Part of the problem with banks (at least in Australia) is that they are self regulated. This is like letting the prisoners in jail look after the keys. The banks, as Umi stated above, lend money to people who can only just afford the repayments and have no buffer against rate rises or any other foreseen problems. The banks win if there is a default as the mortgage is insured and then the house is repossessed and sold. The banks win no matter what, unless they over lend.

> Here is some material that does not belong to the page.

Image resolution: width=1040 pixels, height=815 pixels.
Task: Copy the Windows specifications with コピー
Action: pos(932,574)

They way I see the share market is that all this money that people say they have lost can only be monopoly money as discussed in an earlier post. For example if I purchased and payed for 1000 shares at $1 each 12 months ago (Value $1000) and these shares went up to $1.50 per share six months ago (Value $1500)  but I did not sell and now I find that the sell price is only 50 cents a share (Value $500). I have not lost that money have I???? I still own the shares they have just been devalued. The initial cost is similar to buying a car and a new model comes out, my car is less of value until it becomes a collectors item. If you stick with the long term on those shares they will eventually go up.

Those that speculate with shares but do not pay for them until the final deal is done are the ones who loose their money as they have to pay for the shares even if they end up being worthless. It is a risky business and they know the risks and should wear it.

The moral of the story is slow and steady wins the race.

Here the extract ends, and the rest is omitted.